[Word and element locating data]
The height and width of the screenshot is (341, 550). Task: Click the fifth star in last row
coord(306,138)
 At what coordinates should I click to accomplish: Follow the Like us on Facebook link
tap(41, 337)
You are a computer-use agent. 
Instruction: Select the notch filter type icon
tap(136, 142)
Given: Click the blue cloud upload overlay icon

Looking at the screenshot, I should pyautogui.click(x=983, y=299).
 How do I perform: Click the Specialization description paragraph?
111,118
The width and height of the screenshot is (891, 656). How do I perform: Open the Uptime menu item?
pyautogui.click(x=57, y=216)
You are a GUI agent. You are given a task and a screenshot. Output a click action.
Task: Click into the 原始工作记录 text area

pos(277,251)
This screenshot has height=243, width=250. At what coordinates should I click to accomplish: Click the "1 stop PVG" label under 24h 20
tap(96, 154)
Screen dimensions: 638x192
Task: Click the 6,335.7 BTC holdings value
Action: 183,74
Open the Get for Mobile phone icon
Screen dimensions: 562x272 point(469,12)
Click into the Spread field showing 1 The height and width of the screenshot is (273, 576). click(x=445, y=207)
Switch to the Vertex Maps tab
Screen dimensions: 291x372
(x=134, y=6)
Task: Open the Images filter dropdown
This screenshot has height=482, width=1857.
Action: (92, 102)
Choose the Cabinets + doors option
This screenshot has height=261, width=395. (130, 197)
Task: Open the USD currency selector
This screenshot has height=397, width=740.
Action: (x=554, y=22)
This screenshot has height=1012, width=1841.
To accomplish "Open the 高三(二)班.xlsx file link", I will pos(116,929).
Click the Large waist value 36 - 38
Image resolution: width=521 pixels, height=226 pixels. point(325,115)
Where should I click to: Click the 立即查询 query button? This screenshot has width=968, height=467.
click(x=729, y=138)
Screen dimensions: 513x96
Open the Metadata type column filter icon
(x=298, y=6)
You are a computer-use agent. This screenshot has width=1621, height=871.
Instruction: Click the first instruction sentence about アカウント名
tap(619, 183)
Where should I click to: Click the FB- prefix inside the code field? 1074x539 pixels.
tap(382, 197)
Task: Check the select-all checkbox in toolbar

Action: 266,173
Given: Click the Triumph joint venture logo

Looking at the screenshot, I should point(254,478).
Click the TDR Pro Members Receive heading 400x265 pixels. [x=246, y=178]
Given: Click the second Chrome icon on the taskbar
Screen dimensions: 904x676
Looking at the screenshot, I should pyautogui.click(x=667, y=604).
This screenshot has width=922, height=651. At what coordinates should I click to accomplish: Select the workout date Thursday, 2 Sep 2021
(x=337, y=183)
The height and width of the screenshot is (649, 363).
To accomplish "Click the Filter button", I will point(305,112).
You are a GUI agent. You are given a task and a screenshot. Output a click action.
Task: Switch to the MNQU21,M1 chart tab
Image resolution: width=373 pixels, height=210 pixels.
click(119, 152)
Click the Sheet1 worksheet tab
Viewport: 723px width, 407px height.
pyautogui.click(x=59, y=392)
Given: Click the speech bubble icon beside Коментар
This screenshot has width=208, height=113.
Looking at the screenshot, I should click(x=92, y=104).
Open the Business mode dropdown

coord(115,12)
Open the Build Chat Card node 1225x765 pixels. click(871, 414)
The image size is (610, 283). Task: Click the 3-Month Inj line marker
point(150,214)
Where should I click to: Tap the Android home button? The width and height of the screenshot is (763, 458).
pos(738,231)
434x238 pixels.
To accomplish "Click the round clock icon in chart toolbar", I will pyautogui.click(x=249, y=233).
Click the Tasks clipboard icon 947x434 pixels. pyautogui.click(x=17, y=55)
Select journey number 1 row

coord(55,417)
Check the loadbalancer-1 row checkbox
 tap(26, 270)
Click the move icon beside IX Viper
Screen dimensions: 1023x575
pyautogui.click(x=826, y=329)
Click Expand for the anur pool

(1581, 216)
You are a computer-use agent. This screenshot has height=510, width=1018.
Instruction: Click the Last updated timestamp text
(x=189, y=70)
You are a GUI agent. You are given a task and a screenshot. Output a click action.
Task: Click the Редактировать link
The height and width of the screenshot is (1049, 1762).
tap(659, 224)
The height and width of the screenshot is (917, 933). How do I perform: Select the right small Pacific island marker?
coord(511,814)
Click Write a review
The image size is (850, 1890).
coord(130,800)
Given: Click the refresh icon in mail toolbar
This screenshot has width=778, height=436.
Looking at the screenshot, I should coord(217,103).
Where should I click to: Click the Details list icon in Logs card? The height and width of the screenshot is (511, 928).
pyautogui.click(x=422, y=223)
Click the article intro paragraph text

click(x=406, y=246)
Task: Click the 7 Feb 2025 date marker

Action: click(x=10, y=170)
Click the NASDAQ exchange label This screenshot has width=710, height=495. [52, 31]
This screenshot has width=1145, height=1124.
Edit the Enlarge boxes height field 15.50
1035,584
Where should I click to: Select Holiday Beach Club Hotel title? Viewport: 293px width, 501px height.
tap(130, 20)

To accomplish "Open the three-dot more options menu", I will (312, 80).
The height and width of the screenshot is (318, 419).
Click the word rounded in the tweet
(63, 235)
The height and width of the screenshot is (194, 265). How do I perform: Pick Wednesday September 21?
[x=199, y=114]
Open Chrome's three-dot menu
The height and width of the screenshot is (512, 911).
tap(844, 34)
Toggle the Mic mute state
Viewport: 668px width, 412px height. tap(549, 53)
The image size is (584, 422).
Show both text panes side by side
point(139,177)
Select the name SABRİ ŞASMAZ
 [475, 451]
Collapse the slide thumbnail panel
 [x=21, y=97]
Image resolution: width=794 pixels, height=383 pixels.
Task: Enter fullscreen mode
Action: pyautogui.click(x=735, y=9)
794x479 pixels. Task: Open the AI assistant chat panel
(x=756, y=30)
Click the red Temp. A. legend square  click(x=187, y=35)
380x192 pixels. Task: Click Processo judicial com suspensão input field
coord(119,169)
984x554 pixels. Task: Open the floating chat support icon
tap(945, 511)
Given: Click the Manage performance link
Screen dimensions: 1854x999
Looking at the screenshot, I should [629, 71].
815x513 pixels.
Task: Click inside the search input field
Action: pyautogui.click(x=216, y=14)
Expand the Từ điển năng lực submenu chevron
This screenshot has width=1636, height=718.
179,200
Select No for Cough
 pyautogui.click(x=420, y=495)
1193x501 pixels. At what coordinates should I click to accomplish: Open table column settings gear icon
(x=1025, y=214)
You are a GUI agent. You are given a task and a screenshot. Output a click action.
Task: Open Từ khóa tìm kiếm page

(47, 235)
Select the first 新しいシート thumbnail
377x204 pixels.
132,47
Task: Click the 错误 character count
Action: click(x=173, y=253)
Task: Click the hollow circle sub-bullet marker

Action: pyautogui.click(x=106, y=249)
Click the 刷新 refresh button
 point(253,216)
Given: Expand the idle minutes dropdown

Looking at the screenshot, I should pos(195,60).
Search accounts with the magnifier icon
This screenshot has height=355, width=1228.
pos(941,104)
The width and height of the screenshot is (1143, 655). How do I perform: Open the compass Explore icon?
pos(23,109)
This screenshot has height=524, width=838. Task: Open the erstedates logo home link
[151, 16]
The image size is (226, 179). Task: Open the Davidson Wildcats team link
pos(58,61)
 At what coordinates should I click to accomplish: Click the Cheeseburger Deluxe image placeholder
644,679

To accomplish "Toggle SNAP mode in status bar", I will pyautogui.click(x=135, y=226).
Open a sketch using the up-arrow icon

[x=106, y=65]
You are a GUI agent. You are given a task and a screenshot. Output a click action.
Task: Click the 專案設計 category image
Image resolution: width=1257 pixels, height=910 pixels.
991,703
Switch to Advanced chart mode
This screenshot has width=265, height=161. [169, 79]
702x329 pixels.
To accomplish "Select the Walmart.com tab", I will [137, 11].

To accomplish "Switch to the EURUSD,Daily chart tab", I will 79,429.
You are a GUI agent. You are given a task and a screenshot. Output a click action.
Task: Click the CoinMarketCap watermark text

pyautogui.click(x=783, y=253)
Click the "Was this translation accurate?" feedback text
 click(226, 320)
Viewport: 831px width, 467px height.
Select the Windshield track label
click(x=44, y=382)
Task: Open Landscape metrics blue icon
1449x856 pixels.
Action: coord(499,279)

-- PROBLEM DESCRIPTION --
Copy everything in the entries from the line containing "This screenshot has height=243, width=250." down to the line containing "Screen dimensions: 562x272 point(469,12)", keeping each line exactly the same.

-- RESPONSE TO THIS EXERCISE --
This screenshot has height=243, width=250. At what coordinates should I click to accomplish: Click the "1 stop PVG" label under 24h 20
tap(96, 154)
Screen dimensions: 638x192
Task: Click the 6,335.7 BTC holdings value
Action: 183,74
Open the Get for Mobile phone icon
Screen dimensions: 562x272 point(469,12)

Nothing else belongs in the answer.